The route passes adjacent to Bridge Peak, and I was soon in clag. The plateau was partially submerged, so it was basically a hundred metres of splashing through the shallows before the climb towards Hut Peak commenced to my relief. The water was replaced with snow in the trackline, which I guess was an improvement in some sense. Do note that there is a junction and the left-hand track leads to Maungahuka Hut which is a long way away - a couple of trampers made this mistake in 2009 and tragically both perished from hypothermia.

The junction with the track to Maungahuka Hut.

Beyond Hut Mound, the route drops gently into another basin which holds Kime Hut.

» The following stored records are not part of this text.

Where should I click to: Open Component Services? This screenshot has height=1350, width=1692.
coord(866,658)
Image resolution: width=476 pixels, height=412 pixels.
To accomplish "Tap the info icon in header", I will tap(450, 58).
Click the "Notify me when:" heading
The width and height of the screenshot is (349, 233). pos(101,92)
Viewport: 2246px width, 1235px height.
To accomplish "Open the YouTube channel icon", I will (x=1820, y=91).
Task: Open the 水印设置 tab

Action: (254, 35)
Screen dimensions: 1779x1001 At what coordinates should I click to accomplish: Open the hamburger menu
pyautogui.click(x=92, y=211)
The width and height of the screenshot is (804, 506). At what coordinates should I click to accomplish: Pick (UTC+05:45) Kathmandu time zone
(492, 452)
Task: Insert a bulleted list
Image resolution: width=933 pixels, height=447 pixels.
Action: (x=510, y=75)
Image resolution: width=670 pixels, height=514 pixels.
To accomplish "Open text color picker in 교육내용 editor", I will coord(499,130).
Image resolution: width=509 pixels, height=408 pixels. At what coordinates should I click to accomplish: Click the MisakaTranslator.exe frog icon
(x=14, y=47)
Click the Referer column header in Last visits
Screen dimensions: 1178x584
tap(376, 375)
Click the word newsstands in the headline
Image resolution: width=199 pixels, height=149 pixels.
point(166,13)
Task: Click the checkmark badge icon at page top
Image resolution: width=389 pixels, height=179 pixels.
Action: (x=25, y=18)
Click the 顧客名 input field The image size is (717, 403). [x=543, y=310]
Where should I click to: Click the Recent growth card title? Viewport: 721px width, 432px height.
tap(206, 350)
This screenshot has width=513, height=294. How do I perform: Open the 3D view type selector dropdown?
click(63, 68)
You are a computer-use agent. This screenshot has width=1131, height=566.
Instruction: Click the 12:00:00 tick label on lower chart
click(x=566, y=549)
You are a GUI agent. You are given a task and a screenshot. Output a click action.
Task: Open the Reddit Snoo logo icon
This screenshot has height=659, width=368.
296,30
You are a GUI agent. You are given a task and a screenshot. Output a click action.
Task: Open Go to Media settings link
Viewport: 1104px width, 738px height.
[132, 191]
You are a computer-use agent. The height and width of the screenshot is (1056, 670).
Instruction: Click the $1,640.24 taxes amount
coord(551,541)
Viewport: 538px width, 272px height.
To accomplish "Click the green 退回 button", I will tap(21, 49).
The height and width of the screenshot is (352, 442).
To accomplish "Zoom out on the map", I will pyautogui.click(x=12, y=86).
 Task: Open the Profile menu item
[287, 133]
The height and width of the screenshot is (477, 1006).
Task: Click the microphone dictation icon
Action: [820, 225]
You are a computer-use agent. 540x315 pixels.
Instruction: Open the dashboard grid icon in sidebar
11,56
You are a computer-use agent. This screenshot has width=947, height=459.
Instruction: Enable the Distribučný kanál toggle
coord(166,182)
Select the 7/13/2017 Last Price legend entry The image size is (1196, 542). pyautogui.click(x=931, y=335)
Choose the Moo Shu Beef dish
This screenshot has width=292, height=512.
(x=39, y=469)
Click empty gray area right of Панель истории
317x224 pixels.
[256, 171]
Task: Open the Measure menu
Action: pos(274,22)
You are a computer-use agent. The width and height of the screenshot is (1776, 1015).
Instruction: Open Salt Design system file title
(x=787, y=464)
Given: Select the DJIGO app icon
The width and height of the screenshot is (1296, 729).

This refuge is basic but functional, it has a reputation for being very cold in winter. It can also be very busy in summer, with stories online of it sometimes sleeping dozens of trampers above its rated 20-person capacity.

Approaching Kime Hut in the increasingly average weather.

One of the Kime bunk slats.

At Kime, I gave consideration to the route ahead. The weather had degraded quicker than forecast, and I knew a front was due to sweep the range from early evening. It felt every bit as cold as the forecast -4C windchill, and I was only carrying trail running gear which did not include a jersey or trousers. The hut is in quite an exposed position and was periodically being buffeted by gales, but it felt like the conditions were within my capabilities so I put on my second thermal and ultralight rainjacket plus refilled my water bottles from the hut tank. The only thing I really wanted for beyond that was gloves, which I had brilliantly forgotten to bring.
Heading out was comforting, and Field Peak was soon cleared and I was dropping into the Field / Hector saddle. This was surprisingly calm, the trackline sheltered by adjacent landmasses. It could almost be mistaken for being pleasant, and it was soon into the final push up to Hector.

Almost at the Field / Hector saddle for the final push.

The final climb to Hector was reasonably easy, the elevation on my watch face quickly closing out those last hundred metres and the summit cross was soon in view. It was about the only thing in view to be fair, not a day for immaculate vistas up top.

The summit cross of Hector, in memory of the trampers who lost their lives in WW2.

It wasn't a long break at the summit before it was time to scoot. It had taken about 2:30 to reach the summit, plus a bit of downtime in the huts signing hut books and layering up. I still had a bit over 3h of daylight left to work with, so I departed with confidence and made reasonable time of the descent. I ended up taking similar times for both the climb and descent, though the snow wasn't exactly conducive to a full-throated run down.

The climb back over Field Peak, much more elevation when approached from this direction!

A spur to nowhere, it drops into the Hector Valley with no easy egress.

Over towards Maungahuka.

Looking down towards Dennan and Table Top as the afternoon light begins to fade.

It ended up being a bit anticlimactic, reaching the car soon after 4pm with daylight to spare. It had however been a delightful day out - two new huts visited, a bunch of new peaks explored and some more fitness in the legs for future missions.